Wenn man den Kopf irgendwann aus dem Sand wieder raus hat, bleibt die Frage, wie man den gemeinen Bunker von Whistling Straits überhaupt definiert? Gilt eine Sandkiste, in deren Mitte einige Grasinseln liegen, als ein Bunker? Ja! Zählen die Bunker weit links von der 10 mit, die man vom Kurs aus fast gar nicht sieht? Ja, auch sie, weil die Grenze des unglaublich weitläufigen Kurses erst jenseits der Bunker liegt. Zählt man ein paar alte, zugeschüttete und inzwischen bewachsene Sandkisten mit? Natürlich nicht. Gibt es irgendwo auf dieser Welt einen anderen Golfplatz, der so viele Bunker hat? Ganz sicher nicht; wir kennen noch nicht einmal einen, der auch nur in die Nähe käme. Apropos Nähe: Der aktuelle PGA Championship-Kurs zieht sich über mehr als zwei Kilometer wunderbar am Lake Michigan entlang.
Wenn es nach Herb Kohler ginge, hätte er diesen einen der großen amerikanischen Seen wahrscheinlich schon in „Atlantik“ umbenannt. Herb ist die Abkürzung von Herbert, dessen Familie ursprünglich aus Deutschland stammt und sich die Verbundenheit zu Europa bewahrt hat. Heute gehört besagter Herb Kohler, dessen Großvater den Grundstock des Vermögens mit Sanitärelementen gemacht hat, zu den reichsten und einflussreichsten Industriellen Amerikas. Forbes schätzt ihn regelmäßig auf mehrere Milliarden Dollar, ob mit oder ohne Krise.
Herb Kohler aber ist auch ein absolut golfverrückter Macher, der die Liebe zu schottischen und irischen Links-Kursen weder verleugnen kann noch möchte. Das Old Course Hotel in St. Andrews gehört ihm deshalb genauso wie der dortige Dukes Course. Auch in den USA hat er sich ein Bündel allerbester Golfadressen gesichert. Die beste davon ist Whistling Straits, und die wiederum ist wahrscheinlich der typentreueste Linkskurs außerhalb der britischen Inseln. Könnten wir sie verstehen, so würden das wohl auch die Schafe bestätigen, die Kohler vor Jahren aus na klar, Schottland importieren ließ.

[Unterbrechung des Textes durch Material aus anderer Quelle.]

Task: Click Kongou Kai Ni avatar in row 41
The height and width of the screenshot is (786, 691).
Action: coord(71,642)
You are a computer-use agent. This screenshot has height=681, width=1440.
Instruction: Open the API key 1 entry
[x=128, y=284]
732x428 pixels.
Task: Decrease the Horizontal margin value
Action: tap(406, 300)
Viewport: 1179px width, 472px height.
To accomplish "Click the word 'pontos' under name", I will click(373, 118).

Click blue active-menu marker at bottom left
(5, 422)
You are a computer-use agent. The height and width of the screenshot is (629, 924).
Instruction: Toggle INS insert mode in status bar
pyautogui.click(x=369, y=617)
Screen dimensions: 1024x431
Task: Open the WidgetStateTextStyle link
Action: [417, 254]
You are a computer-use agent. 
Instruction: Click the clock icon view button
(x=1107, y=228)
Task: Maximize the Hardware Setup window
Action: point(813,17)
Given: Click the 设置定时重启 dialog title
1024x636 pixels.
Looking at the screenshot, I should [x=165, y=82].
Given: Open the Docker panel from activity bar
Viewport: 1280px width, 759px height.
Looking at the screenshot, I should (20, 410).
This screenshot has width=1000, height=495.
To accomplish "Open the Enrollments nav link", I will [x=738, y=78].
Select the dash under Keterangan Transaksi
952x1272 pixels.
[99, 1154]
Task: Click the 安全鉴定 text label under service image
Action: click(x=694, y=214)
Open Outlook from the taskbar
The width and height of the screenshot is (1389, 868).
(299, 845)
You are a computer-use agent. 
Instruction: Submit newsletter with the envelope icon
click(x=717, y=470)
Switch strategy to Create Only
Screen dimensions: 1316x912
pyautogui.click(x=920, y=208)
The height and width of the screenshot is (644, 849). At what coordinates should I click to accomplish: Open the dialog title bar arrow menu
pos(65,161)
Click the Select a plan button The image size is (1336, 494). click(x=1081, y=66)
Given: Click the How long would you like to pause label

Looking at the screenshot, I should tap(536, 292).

Der Architekt dagegen ist Amerikaner und einer der berühmtesten Golfplatz-Designer der Welt Pete Dye. Auch mit stolzen 84 Jahren zeigt er keine Spur von Altersmilde, wenn er sich an die Arbeiten in Whistling Straits erinnert: „Dieser Kurs hat so unendlich viel Arbeit gemacht, weil wir jeden einzelnen Bunker ausheben mussten.“ Er spricht zwar von wir, gebuddelt aber natürlich hat die Konstruktionsfirma. Dye hat an den verschiedensten Stellen des Geländes nur mit den Armen gefuchtelt und mal hier, mal da einen Sack Bunker „hingeworfen“.
Herausgekommen ist, wie unsere Kollegen von Golf Digest finden, „der drittbeste Golfplatz der USA“. Für die meisten der Weltklasse-Pros aber ist er schlicht ein Bunker-Monster oder auch Monster-Bunker, in dem es gilt, den Kopf nach schlechten Schlägen nicht gleich in den endlosen Sand zu stecken. Dye freut das: „Viele Pros wollten mir irgendwann mal an den Kragen, weil ihnen der Kurs zu schwierig erschien. Genau dieses Setup werden wir auch für die kommende PGA Championship wieder umsetzen.“ Dye ist damit noch lange nicht durch: „Nach dem Turnier komme ich wieder, um den Platz noch schwerer zu machen. Ob sie das wollen oder nicht!“ Schöne Aussichten!